If you thought your character was going to be like Katniss, just remember: she never had to worry about being caught by men and women on horseback who’d be only too happy to use her as the day’s special hunting lesson or just unleash the hounds and ride her down. It’s a case of low-risk versus high-risk. Poaching on the local lord’s lands is high-risk.


Possibly Helpful Research:

The good news is that hunting, wilderness survival, and foraging are skills that haven’t changed much and transition easily (so long as you remember to cut out the technology aspects). Here’s a list of several useful tools you can dig into that may help you with your setting building.

The Boy Scout Handbook – Starke is the one who has read this in detail, but the Boy Scout Handbook is chock full of useful information about foraging, camping, wilderness survival, and other stuff that you will need to know when writing your character. I put this one first on the list and at the highest priority for you to pick up and learn from.

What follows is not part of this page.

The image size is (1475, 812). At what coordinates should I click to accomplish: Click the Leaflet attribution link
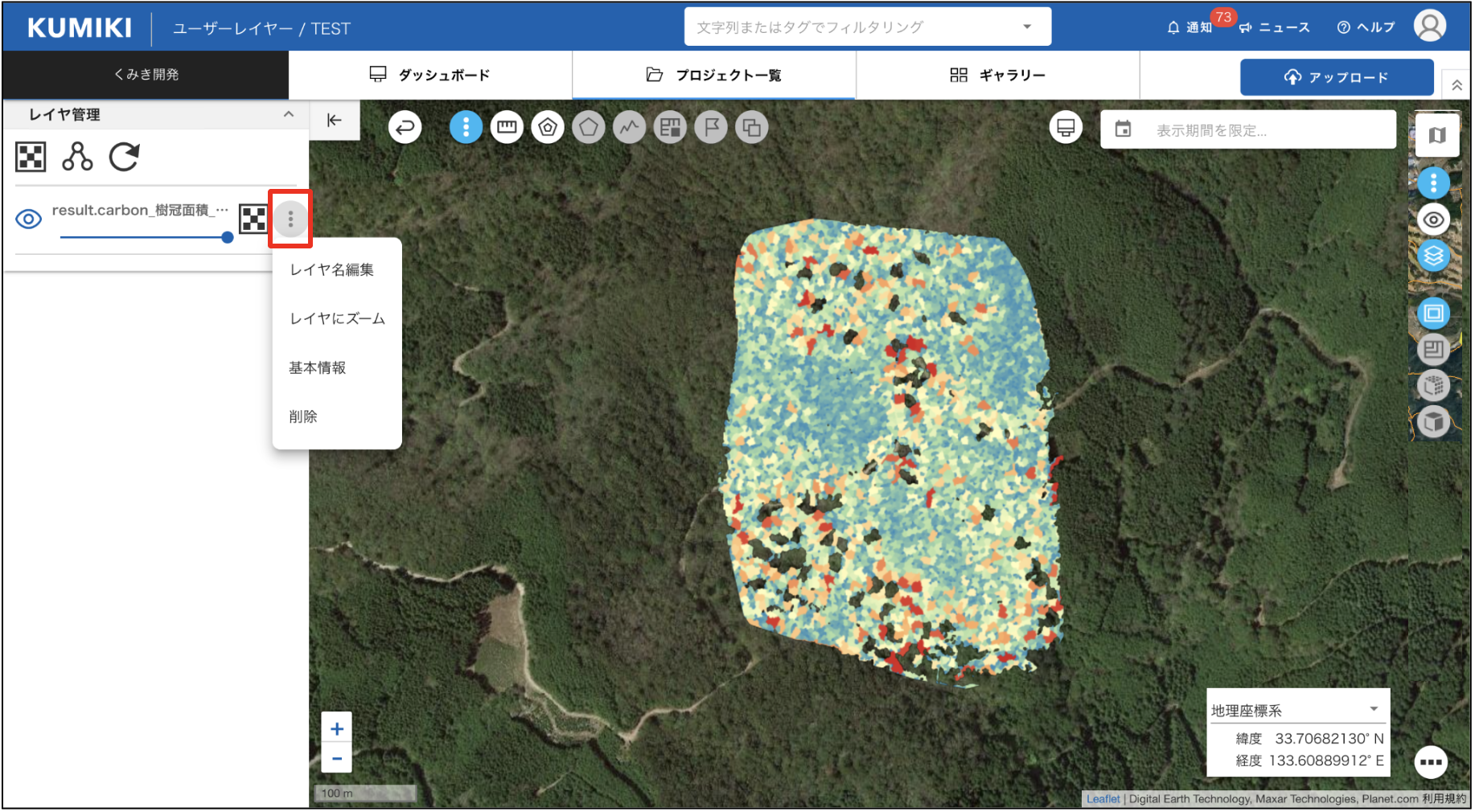tap(1102, 798)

The Dark Wind (Navajo Mysteries #5) by Tony Hillerman (And all Hillerman’s novels). If you’re interested in Navajo culture, Hillerman’s books are well known their accuracy. For the author who wants to write a hunter, Hillerman’s POV character Jim Che spends a lot of time discussing tracking and will give you some good ideas on how to track and how to fit those descriptions into your story so they feel natural to your character.

When Christ and His Saint’s Slept by Sharon Kay Penman. Penman’s novels dealing with the Plantagents are a very accurate snapshot for life among the nobility (and the peasantry) at the time and may be helpful to you for starting to get an accurate sense for the social and political aspects of your setting. They’re also really good, really in depth, and have awesome footnotes that will help you further your research.

Whitley Birke’s Hunger Games sporks over on her blog Reading With A Vengeance have a lot of good information buried in them on world building, bushcraft, and how to survive when you’re starving. Her critique of the first novel may help you avoid some critical errors and First World Problems which may end up in your novel. You can check out Farla’s too.

Scholagladiatoria’s Youtube channel is full of a ton of information dealing with swords and HEMA, but the key thing is that he also spends a lot of time talking about the Middle Ages, life during the Middle Ages, and developing technology plus dealing with a lot of misconceptions.

There are a variety of treatises from the time period dealing with hunting available online.